Page text
Myocardial Infarction – VJRegenMed

The future of omentum-based autologous tissue engineering

Simon Ng — Thu, 21 Apr 2022 15:01:23 +0000

Advances in autologous tissue regeneration in the form of an omentum-derived hydrogel and induced pluripotent stem cell (iPSC)-derived tissue have led to promising therapies for spinal cord injury and cardiac infarction. Asaf Toker, MD, Matricelf, Ness Ziona, Israel, provides an overview of the future of this novel technology. Whilst currently only being assessed in two indications, this method of autologous tissue engineering can theoretically be applied to any type of damaged tissue. Potential indications include Parkinson’s Disease, age-related macular degeneration (AMD) and other musculoskeletal disorders. This interview was conducted during Meeting on the Mediterranean 2022.

Restoring cardiac tissue with omentum-based hydrogel implants

Simon Ng — Wed, 20 Apr 2022 14:43:26 +0000

Asaf Toker, MD, Matricelf, Ness Ziona, Israel, describes of the development of an autologous omental hydrogel to treat damaged cardiac tissue after a myocardial infarction. In a similar fashion to neural implants for spinal cord injuries also produced by Matricelf, the novel therapy utilizes autologous omental tissue that is decellularized to make a thermo-responsive hydrogel. Induced pluripotent stem cells (iPSCs) derived from the patient’s peripheral blood subsequently differentiates into cardiac tissue when attached to the hydrogel. The implant can either be surgically attached on the injured tissue or can be injected and then solidify once in the body. This interview was conducted during Meeting on the Mediterranean 2022.

EV-based therapies for myocardial infarction

Simon Ng — Wed, 19 Jan 2022 13:01:32 +0000

Marta Monguió-Tortajada, PhD, Health Science Research Institute Germans Trias i Pujol (IGTP), Badalona, Spain, comments on utilizing extracellular vesicles (EVs) derived from mesenchymal stem cells to regenerate cardiac tissue after a myocardial infarction. EVs that were found to promote angiogenesis and reduce inflammation were identified and with a tissue-engineered scaffold, were delivered to scar tissue. After a period of 30 days, fibrosis was reduced and increased cardiac function was observed. This interview took place at the 6th World Congress of the Tissue Engineering and Regenerative Medicine International Society (TERMIS 2021).

Recorded information
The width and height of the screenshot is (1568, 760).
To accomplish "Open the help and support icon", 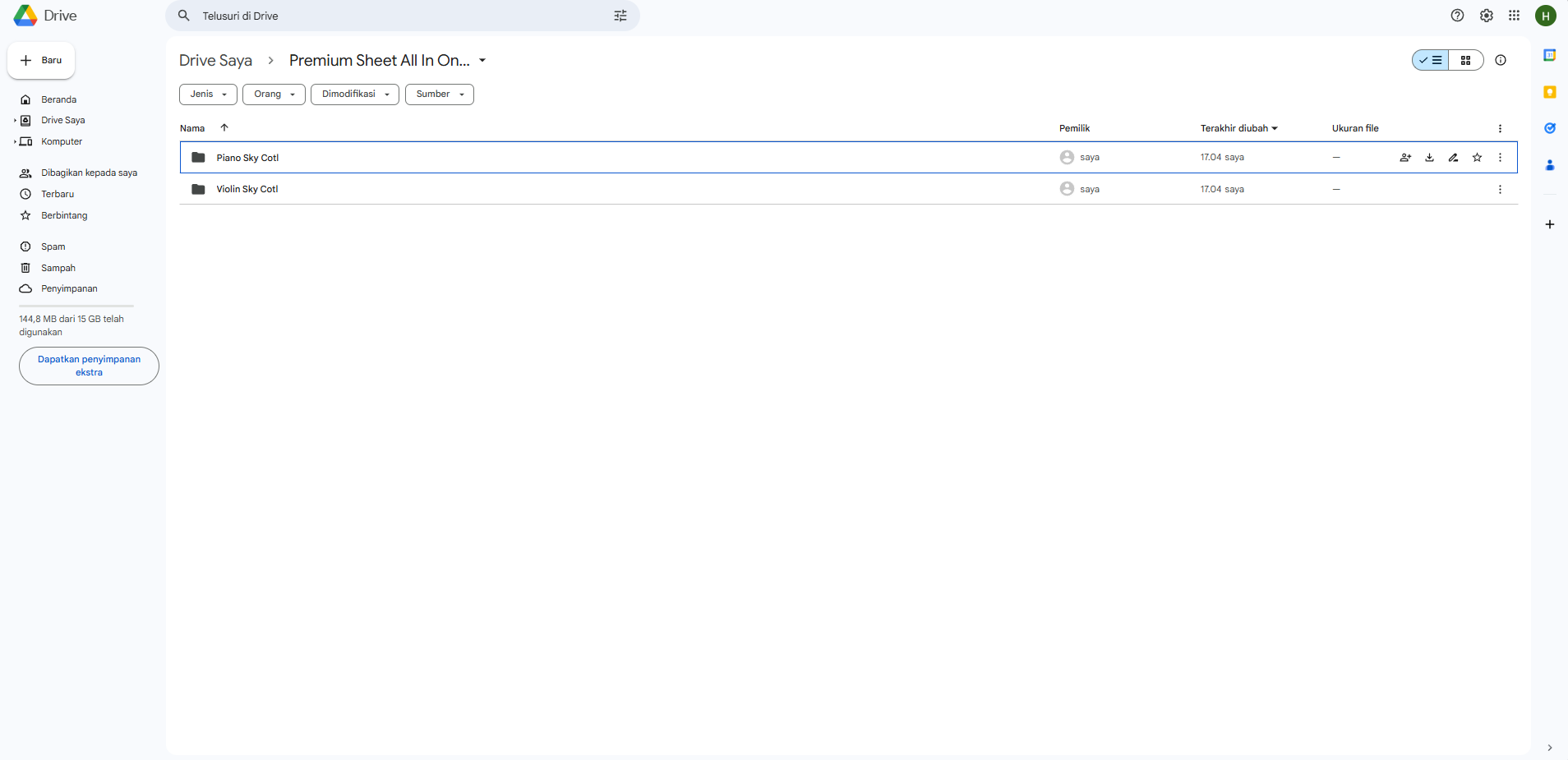I will (1457, 16).
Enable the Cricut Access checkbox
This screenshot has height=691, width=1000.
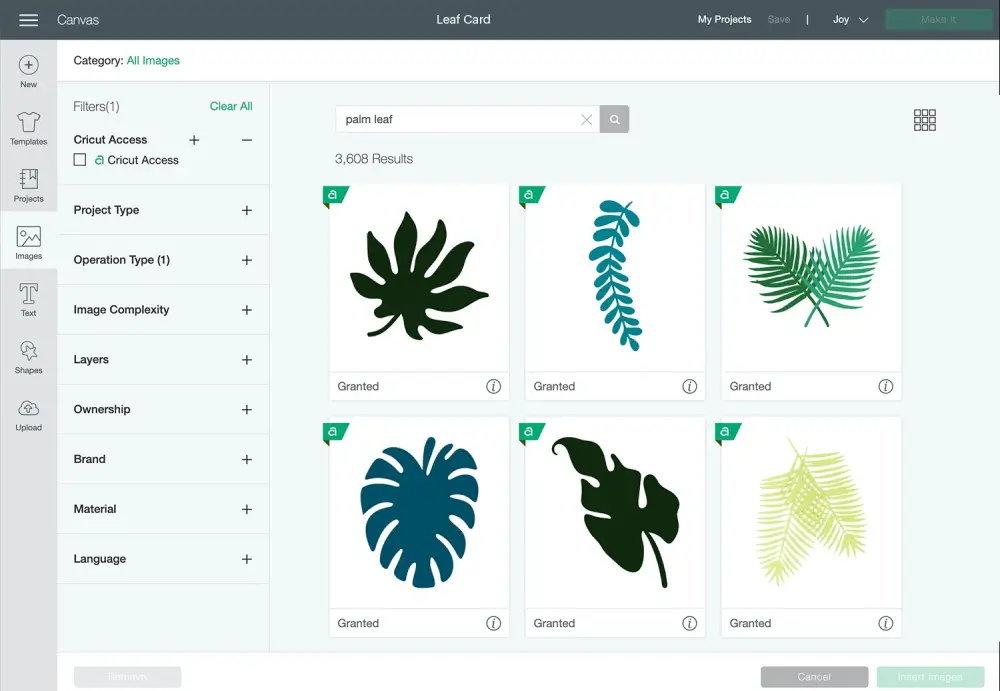click(80, 160)
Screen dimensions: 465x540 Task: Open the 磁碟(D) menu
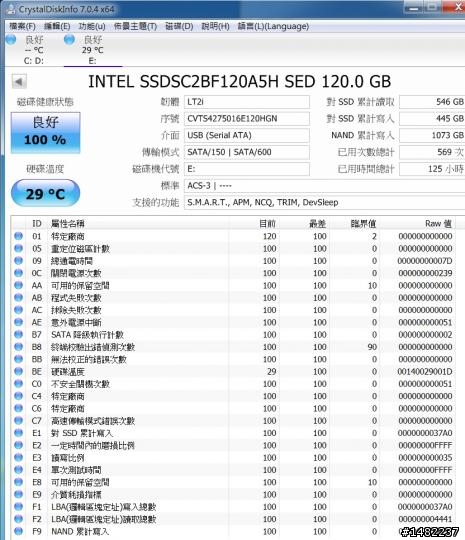coord(179,26)
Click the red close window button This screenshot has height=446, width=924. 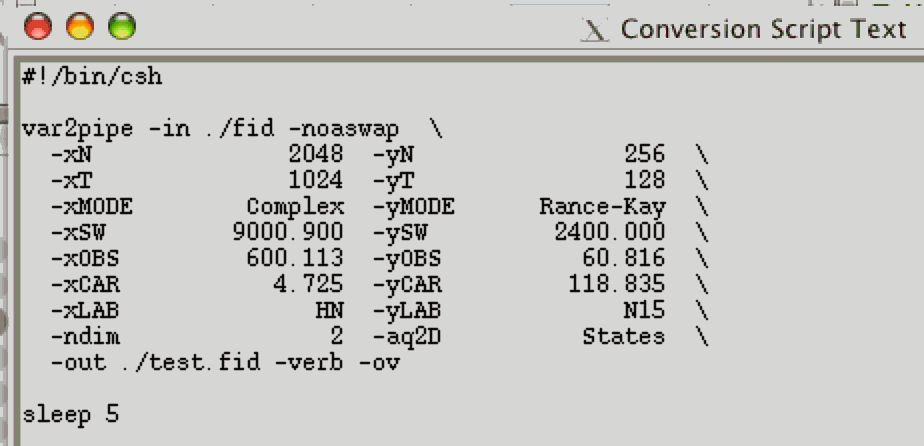[40, 27]
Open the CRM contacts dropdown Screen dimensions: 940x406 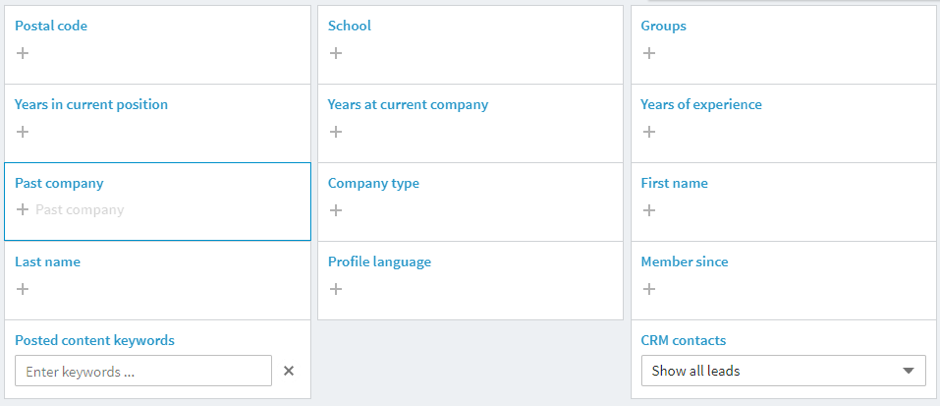[x=783, y=371]
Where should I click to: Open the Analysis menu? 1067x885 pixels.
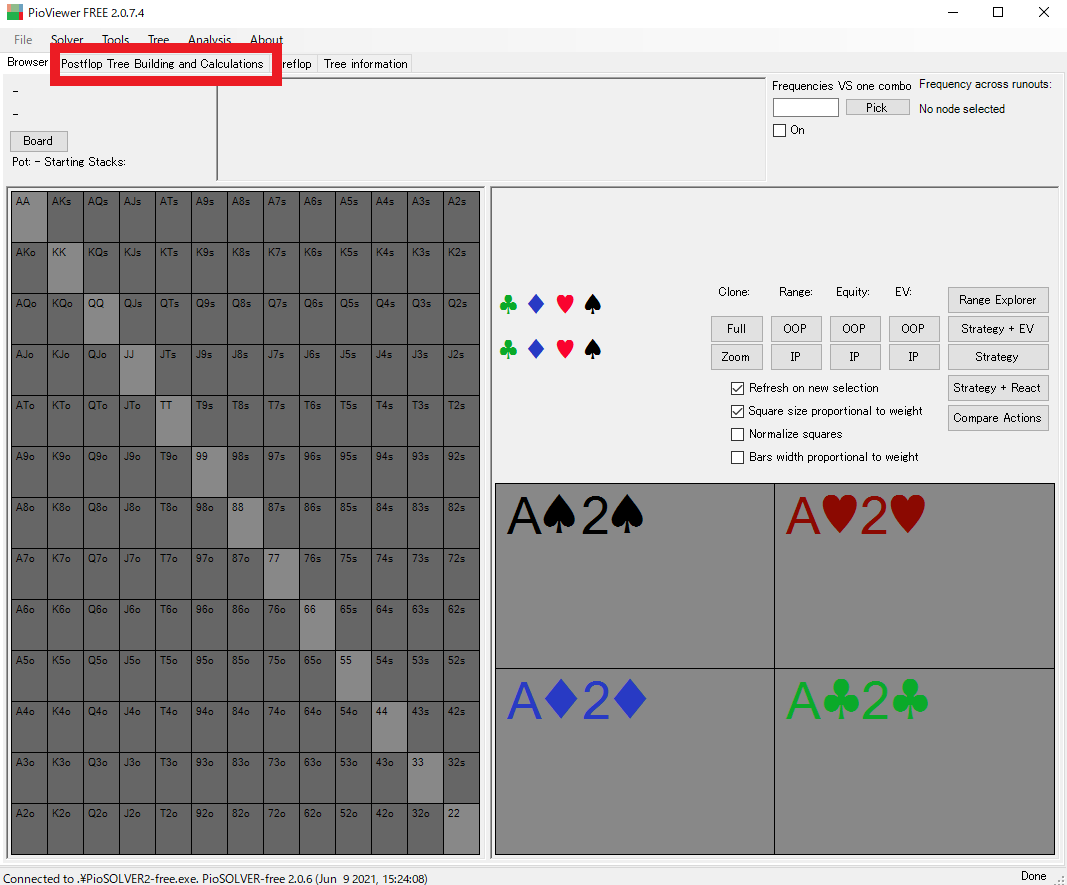(x=209, y=40)
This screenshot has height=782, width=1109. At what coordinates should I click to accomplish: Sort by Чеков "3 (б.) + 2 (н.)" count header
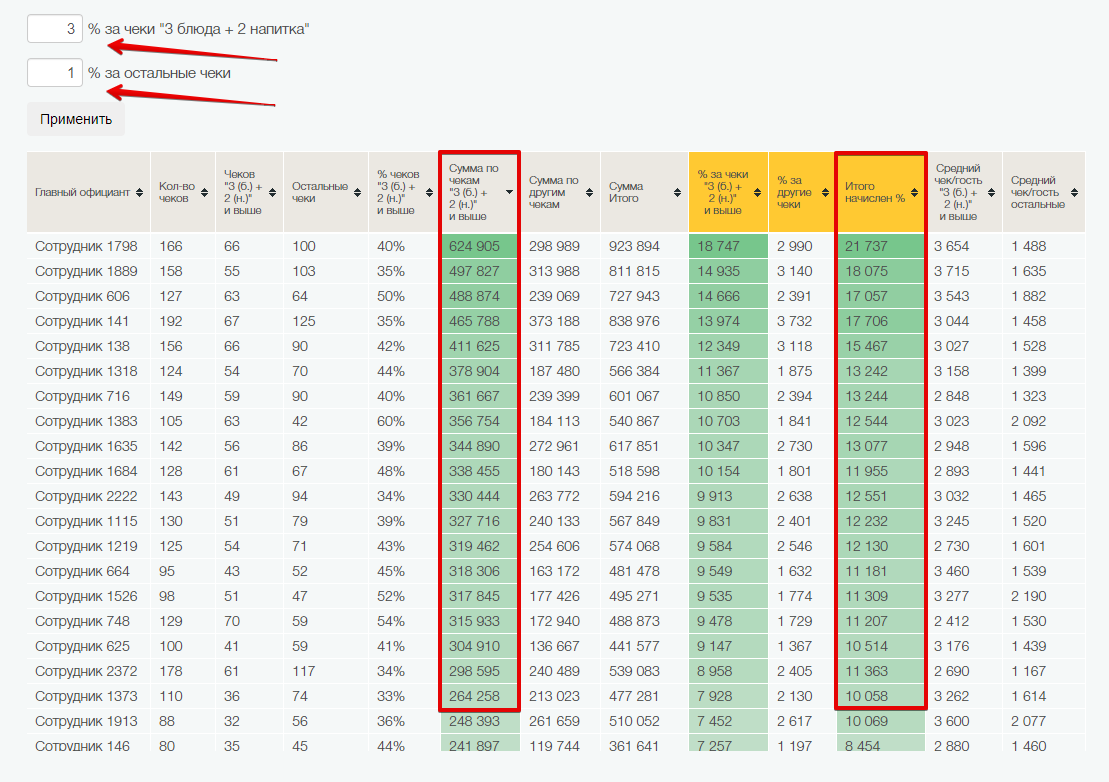coord(273,192)
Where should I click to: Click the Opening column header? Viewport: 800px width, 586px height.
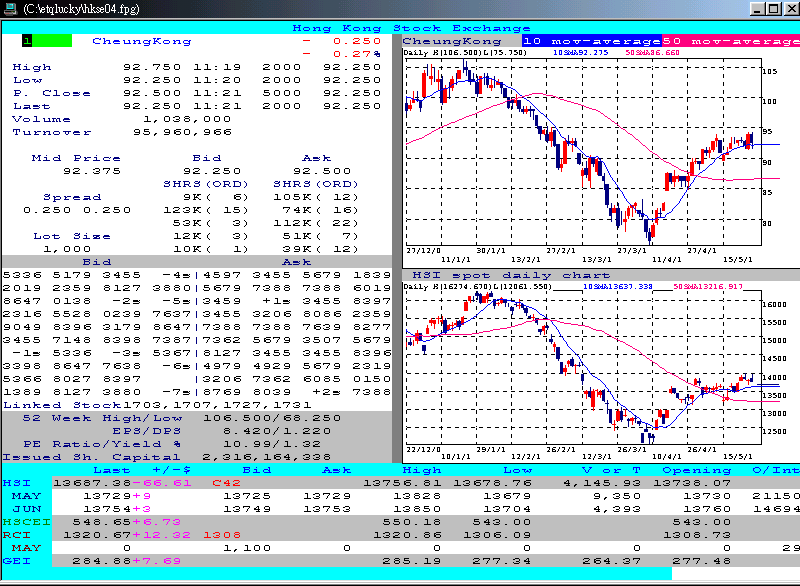[697, 470]
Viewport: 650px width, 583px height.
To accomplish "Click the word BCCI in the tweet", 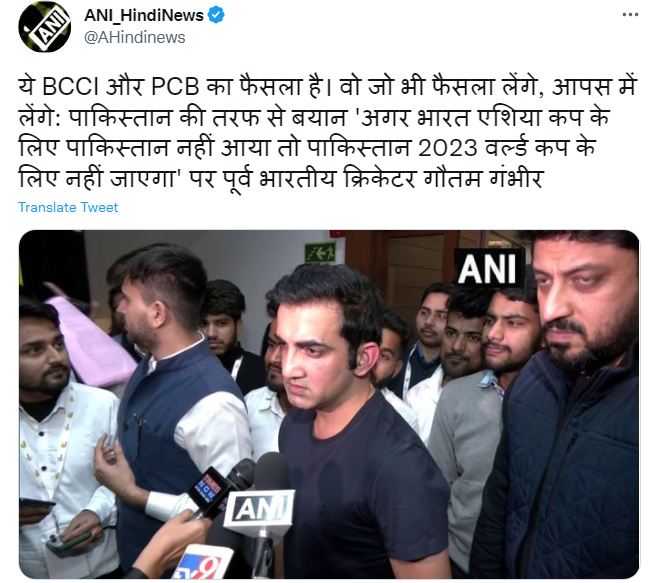I will (70, 87).
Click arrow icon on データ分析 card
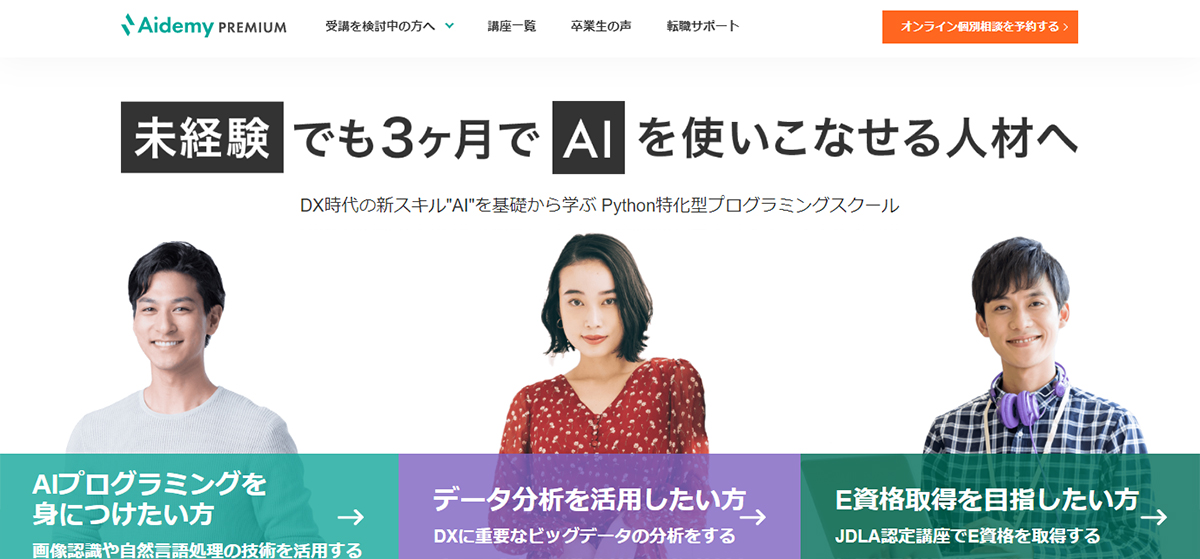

What you have to do
Render this sentence from the myocardial infarction page in French: "After a period of 30 days, fibrosis was reduced and increased cardiac function was observed."

Written solution
Après une période de 30 jours, la fibrose était réduite et une augmentation de la fonction cardiaque a été observée.